*Task instructions*:
• A. In the rejoinder to Neil Brodie, what are all the things the money went into, as listed after the words "and where the money went"?
• B. Reproduce word for word the stretch of the rejoinder to Neil Brodie from "As Neil Brodie's" through "distinction as well.".

*Source*:
▬▬▬

Showing posts with label Iraq National Museum. Show all posts
Showing posts with label Iraq National Museum. Show all posts

Thursday, August 22, 2013

A Rejoinder to Neil Brodie

As Neil Brodie's response to my original post below makes clear, we agree on much more than we disagree on, including the importance of engaging local communities in site protection efforts, and on the fundamental importance of linkage (on which more below. And as I suspected, at least some of our disagreements are not substantive but semantic. As a policy researcher I tend to think of "effort and resources" as terms that refer to what the government or military actually provides to the archaeologists, museum curators, police, and military personnel -- not to the efforts that archaeologists, museum curators, police, and military personnel expend in order to try to persuade the government or military leadership to empower them. In his response, Neil comes some way towards making this distinction as well. 

But even with this distinction in place, we continue to disagree. This is a question of evidence. Neil seems to believe that the focus in Iraq by archaeologists, curators and military personnel, advocacy-wise, was exclusively on site protection; and because the sites were not protected, this proves that advocating for site protection is a waste of time in all circumstances. 

That strikes me as logically fallacious. But it also seems mistaken as a matter of evidence. I think the record shows that archaeologists, curators, and military personnel concerned about Iraq's archaeological heritage did not in fact make site protection the exclusive focus of their advocacy efforts. In fact, because archaeologists and conservation groups themselves are neither trained nor interested in how to secure sites, it wasn't even the central focus of their advocacy efforts. Of course they castigated and chastised the military, and rightfully so. But look at what they asked for or willingly accepted from government and from foundations, and where the money went: into training conservators and archaeologists, into GIS mapping systems, into rebuilding the museum, into turning Babylon into a tourist attraction, into decks of playing cards to sensitize GIs about the need to do no harm to sites (but not to guard them), into cultural sensitivity awareness-raising talks by the head of the AIA to officers headed overseas. All fine things, but not related directly to stopping looting. In contrast, it took years for Elizabeth Stone to find the money to buy satellite photos simply to be able to document the massive looting that had occurred. And in the absence of that documentation, the Bush administration was permitted to not have to take responsibility for protecting the sites -- while it could, on the other hand, speak proudly about funding these conservation and cultural-sensitivity-training efforts. Oh, and also speak proudly of backing UNSCR 1483 and imposing its own emergency ban on imports of Iraqi materials into the US. Meanwhile thousands of sites were looted.

▬▬▬

*Data*:
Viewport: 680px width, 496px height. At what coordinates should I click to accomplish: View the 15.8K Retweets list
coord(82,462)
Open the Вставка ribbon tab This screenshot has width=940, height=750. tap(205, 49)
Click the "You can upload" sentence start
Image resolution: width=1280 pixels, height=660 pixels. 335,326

▬▬▬

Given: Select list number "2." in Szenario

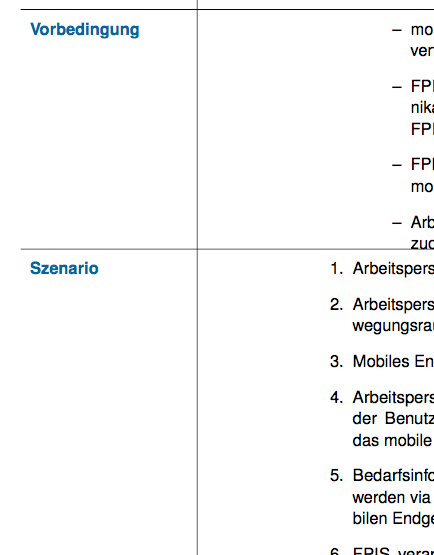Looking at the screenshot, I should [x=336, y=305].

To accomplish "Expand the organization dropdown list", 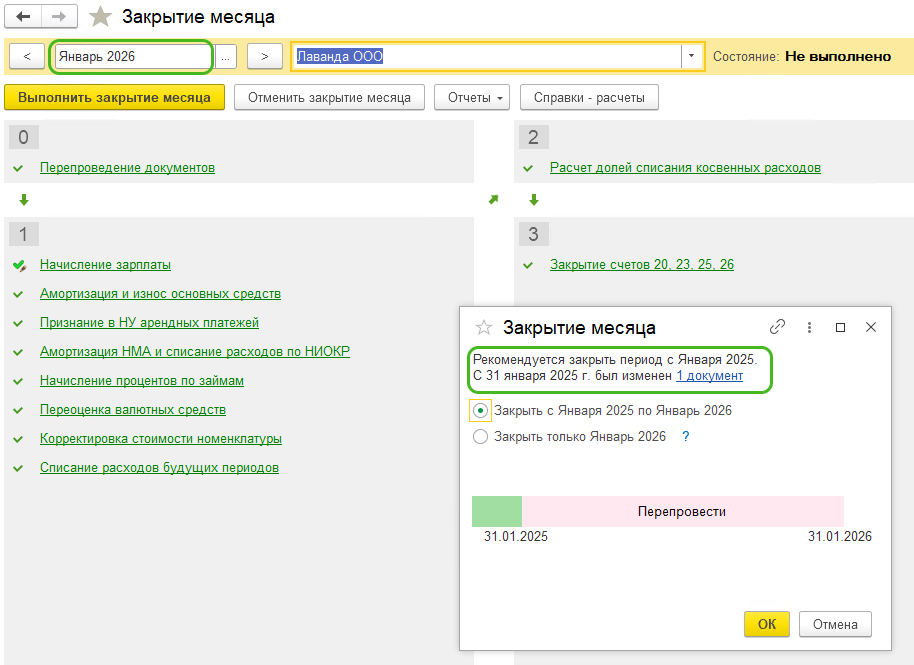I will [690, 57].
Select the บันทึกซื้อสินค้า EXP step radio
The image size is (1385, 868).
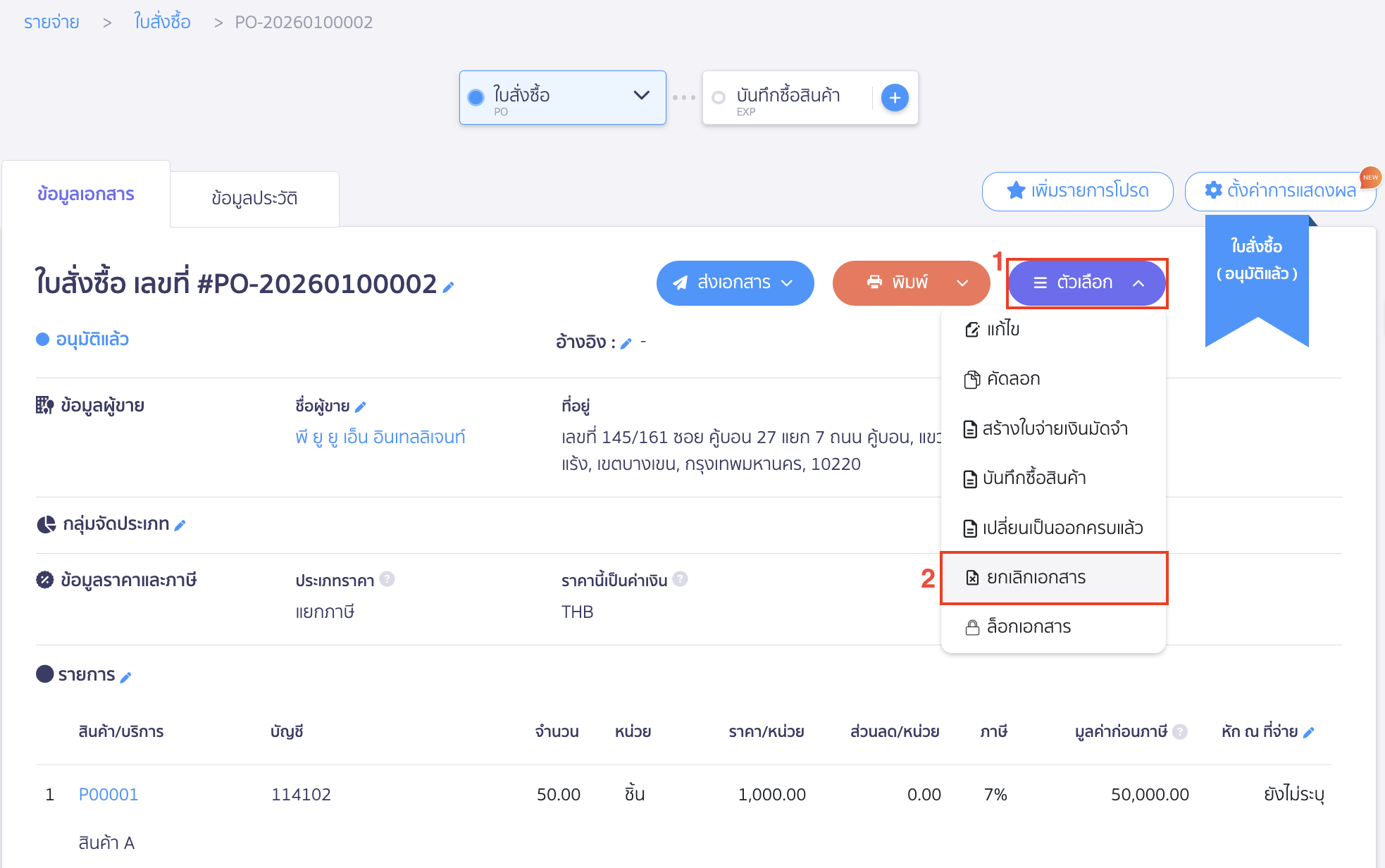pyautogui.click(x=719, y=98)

▬▬▬

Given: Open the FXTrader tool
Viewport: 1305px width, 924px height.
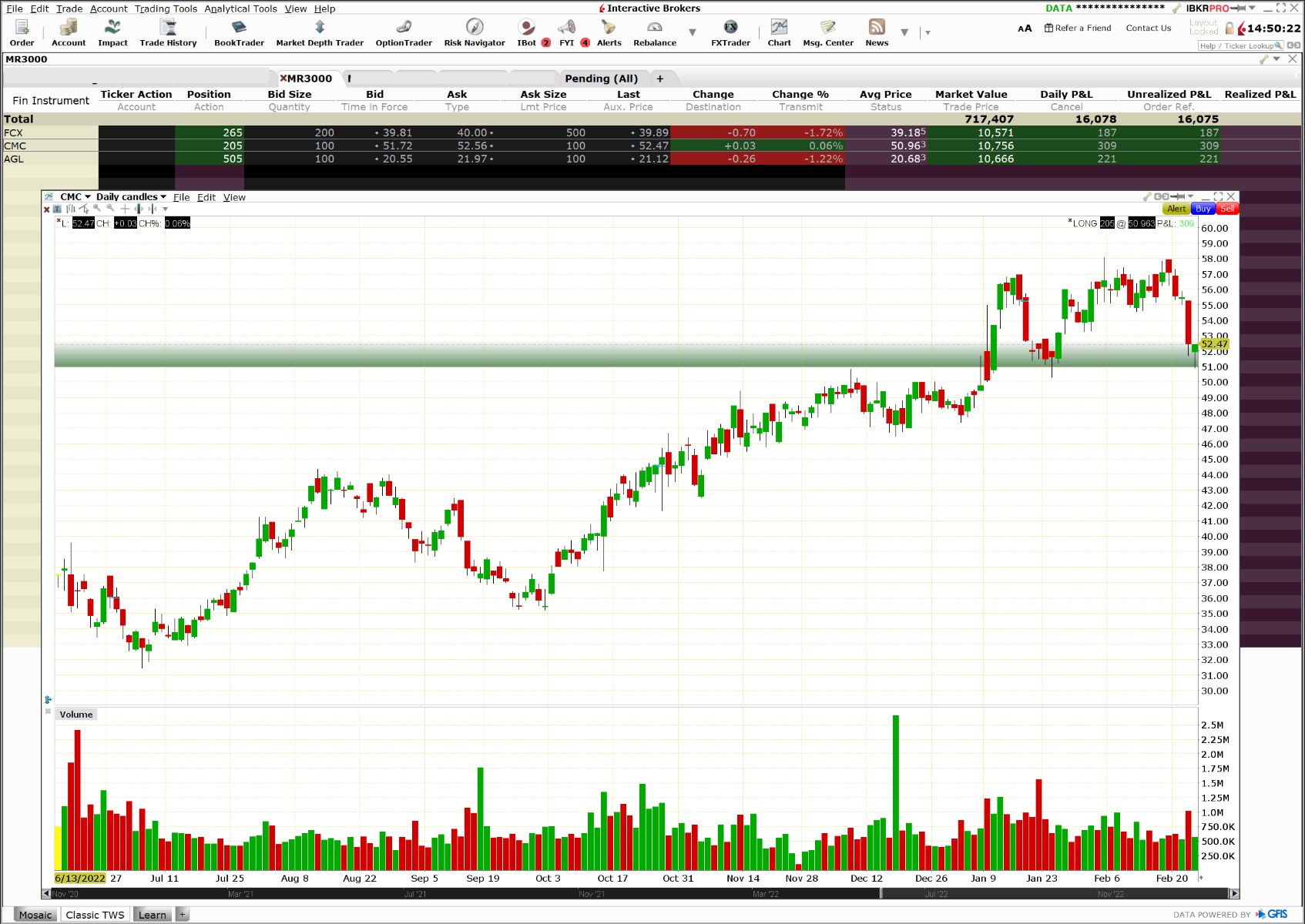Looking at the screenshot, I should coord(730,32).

▬▬▬

*Task results*:
• A.
- Training conservators and archaeologists
- GIS mapping systems
- Rebuilding the museum
- Turning Babylon into a tourist attraction
- Decks of playing cards to sensitize GIs about the need to do no harm to sites
- Cultural sensitivity awareness-raising talks by the head of the AIA to officers headed overseas

• B.
As Neil Brodie's response to my original post below makes clear, we agree on much more than we disagree on, including the importance of engaging local communities in site protection efforts, and on the fundamental importance of linkage (on which more below. And as I suspected, at least some of our disagreements are not substantive but semantic. As a policy researcher I tend to think of "effort and resources" as terms that refer to what the government or military actually provides to the archaeologists, museum curators, police, and military personnel -- not to the efforts that archaeologists, museum curators, police, and military personnel expend in order to try to persuade the government or military leadership to empower them. In his response, Neil comes some way towards making this distinction as well.